Man will aber auch versehentliche Fänge verhindern und daher das Spinnfischverbot. 

Ein Kuköverbot wäre unangebracht, warum soll der Stipper denn keine Künstliche Maden oder Maiskörner nutzen dürfen. 

Aber sei es drum der Te hat Antwort vom gewässerwart _"Es ist verboten mit jeglicher Art von Spinnangeln (von nem gezupften Wurm an 2 Bleischroten) während der Schonzeit zu angeln."_ und damit ist der Drops gelutscht#h


----------



## LOCHI (20. Februar 2013)

*AW: Ab wann ist Spinnfischen Spinnfischen ?*



antonio schrieb:


> nö vom tlav bzw lavt.
> wäre ja noch schöner wenn der vdsf(bund) thüringer gewässer pachtet.#h
> 
> antonio



Und seit wann? Was war vor drei jahren lieber antonio:q


----------



## antonio (20. Februar 2013)

*AW: Ab wann ist Spinnfischen Spinnfischen ?*

was war denn da, ich wüßte nicht, daß der vdsf nen pachtvertrag hat.

antonio#h


----------



## Franky (20. Februar 2013)

*AW: Ab wann ist Spinnfischen Spinnfischen ?*

Moin...
Verallgemeinern wir das "Kunstköderverbot", "Spinnangelverbot" etc doch mal.
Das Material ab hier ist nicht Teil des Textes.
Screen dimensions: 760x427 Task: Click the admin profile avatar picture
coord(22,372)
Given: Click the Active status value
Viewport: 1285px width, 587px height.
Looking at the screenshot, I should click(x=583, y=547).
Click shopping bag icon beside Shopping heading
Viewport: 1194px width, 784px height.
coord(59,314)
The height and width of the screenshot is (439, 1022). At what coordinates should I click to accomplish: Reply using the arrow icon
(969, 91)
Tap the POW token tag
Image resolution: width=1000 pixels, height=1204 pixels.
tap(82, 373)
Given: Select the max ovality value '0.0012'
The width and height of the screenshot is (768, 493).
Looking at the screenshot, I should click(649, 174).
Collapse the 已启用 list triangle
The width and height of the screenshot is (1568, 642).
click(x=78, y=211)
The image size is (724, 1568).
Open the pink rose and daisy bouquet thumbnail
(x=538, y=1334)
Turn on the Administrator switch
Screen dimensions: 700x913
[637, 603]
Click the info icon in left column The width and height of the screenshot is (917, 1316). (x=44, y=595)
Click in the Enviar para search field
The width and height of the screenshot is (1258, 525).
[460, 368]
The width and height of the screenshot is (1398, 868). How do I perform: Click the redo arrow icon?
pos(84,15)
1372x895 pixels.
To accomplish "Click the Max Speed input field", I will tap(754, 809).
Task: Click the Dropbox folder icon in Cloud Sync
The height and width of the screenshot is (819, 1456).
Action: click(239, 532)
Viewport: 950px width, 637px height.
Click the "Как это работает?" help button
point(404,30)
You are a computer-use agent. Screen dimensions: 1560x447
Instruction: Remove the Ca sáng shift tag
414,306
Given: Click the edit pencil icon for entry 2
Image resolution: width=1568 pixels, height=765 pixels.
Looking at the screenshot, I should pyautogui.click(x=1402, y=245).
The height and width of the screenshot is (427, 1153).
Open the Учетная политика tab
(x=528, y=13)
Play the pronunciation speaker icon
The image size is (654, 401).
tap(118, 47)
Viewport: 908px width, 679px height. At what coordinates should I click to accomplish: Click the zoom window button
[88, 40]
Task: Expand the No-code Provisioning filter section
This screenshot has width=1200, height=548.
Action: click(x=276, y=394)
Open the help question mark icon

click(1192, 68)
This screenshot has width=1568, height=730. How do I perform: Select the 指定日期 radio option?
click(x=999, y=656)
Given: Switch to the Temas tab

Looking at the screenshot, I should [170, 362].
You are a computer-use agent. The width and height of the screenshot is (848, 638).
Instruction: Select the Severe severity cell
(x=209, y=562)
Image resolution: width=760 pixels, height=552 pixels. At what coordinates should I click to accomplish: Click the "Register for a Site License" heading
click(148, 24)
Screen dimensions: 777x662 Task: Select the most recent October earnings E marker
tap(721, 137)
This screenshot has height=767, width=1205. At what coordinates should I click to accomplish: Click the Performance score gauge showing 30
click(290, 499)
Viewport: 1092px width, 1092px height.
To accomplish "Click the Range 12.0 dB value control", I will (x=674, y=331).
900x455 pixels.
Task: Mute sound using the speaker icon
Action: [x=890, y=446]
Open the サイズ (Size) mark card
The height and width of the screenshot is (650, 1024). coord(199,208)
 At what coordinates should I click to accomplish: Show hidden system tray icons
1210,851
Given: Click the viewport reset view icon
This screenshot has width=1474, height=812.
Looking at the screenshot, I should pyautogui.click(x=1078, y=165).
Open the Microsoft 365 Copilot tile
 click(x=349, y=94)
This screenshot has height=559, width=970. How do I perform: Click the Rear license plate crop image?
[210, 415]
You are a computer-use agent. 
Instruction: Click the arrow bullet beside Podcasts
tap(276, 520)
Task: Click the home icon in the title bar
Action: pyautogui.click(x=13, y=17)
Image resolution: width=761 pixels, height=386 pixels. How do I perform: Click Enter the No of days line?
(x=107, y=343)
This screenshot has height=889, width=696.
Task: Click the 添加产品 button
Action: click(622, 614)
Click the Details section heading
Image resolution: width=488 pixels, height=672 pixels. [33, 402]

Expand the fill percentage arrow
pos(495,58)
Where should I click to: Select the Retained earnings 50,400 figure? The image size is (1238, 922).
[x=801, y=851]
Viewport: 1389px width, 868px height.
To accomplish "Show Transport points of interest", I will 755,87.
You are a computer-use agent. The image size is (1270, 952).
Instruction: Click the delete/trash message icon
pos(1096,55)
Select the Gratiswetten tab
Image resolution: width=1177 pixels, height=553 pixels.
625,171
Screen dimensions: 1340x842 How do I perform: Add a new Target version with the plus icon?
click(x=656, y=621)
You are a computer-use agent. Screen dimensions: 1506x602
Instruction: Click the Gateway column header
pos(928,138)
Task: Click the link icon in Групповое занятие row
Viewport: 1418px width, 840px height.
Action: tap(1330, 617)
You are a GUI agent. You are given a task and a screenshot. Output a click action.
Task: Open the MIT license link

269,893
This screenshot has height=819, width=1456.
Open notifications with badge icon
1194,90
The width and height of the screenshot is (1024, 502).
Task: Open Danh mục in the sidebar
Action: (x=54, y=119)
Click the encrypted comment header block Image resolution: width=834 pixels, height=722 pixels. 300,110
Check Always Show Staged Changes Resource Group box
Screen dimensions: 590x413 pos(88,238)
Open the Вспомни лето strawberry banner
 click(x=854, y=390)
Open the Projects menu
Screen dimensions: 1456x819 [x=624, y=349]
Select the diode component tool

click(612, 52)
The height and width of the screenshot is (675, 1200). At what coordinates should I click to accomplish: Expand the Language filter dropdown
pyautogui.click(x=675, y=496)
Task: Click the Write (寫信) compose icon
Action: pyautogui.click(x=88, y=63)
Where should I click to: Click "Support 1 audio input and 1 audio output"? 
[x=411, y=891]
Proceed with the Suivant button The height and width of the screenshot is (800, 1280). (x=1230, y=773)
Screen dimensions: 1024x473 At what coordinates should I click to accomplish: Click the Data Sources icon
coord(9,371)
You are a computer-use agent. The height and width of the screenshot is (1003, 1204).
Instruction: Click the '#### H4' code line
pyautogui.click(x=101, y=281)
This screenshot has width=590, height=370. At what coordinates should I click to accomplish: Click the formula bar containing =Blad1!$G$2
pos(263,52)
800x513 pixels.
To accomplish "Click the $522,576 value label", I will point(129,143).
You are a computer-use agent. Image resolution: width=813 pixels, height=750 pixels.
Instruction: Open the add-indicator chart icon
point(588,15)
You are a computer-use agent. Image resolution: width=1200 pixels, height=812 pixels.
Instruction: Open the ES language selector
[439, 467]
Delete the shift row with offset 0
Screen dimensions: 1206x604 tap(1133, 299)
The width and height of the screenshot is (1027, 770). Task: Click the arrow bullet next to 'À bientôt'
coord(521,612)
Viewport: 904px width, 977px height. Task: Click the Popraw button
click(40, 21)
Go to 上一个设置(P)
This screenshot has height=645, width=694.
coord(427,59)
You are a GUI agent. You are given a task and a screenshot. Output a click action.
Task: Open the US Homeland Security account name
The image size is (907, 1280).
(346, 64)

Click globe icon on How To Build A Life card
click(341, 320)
Da bin ich voll bei Ralle! Viele Bestimmungen sind da absolut inkonsequent. Man will eine Fischart schonen und verbietet bestimmte Techniken und Köder. Das Ganze nennt man dann "Raubfischschonzeit"....
Wie aber sieht das dann mit einer "Friedfischschonzeit" aus? In Hessen sind einige Friedfische zu unterschiedlichen Zeiten geschützt. Ein generelles Verbot von Würmern, Grund- und Posenangeln wird aber nicht ausgesprochen. In meinen Augen ist sowas inkonsequent und fahrlässig: es schreit förmlich nach "Schlupflöchern".
Einfache Bestimmungen wie "Hechtschonzeit von bis", und das umsetzen auf Zanderschonzeit, Forelle, Karpfen, Barbe, Moderlieschen, Aal, Schleie und von mir aus Goldfisch müssen her. 
So kann es diese leidigen Diskussionen um Auslegung irgendwelcher Begriffe, Definitionen gar nicht mehr geben!
Bsp: ich habe in die Bestimmungen der Fischerzunft Frankfurt geschaut. Demnach darf mal Spinnrute und Kunstköder nur ab 1.6. eines jeden Jahres einsetzen. Köderfisch jedoch das ganze Jahr hindurch... Da fragt man sich doch: geht's noch? Inkonsequenz gepaart mit konsequenter Rechtsunsicherheit nenne ich das!


----------



## siloaffe (20. Februar 2013)

*AW: Ab wann ist Spinnfischen Spinnfischen ?*

Wenn sich denn jeder dran hällt ist alles tutti.:m 

Jedoch wie die Wirklichkeit aussieht sehen wir ja am Rhein in NRW. 
Da wird bis zum 1.4. mit 10er Gummies auf Zander und nach dem 1.4 mit den gleichen 10er Gummies auf "Barsch" gefischt.|rolleyes 
Wenn dann, oh Wunder, doch der Zander beisst wird er natüüüürlich zurückgesetzt "mann kann sich ja nicht aussuchen was beisst." |uhoh:
Jedoch freuen sich die Grundeln während dessen über unbewachten Zanderkaviar. Da man hier keinerlei Handhabe hat, die Artenschonzeit problemlos ungangen werden kann und dem Fisch somit keinerlei Ruhe gewährt wird kommen dann weitere Reglementierungen wie Kukö/Spinnangelverbot etc..... 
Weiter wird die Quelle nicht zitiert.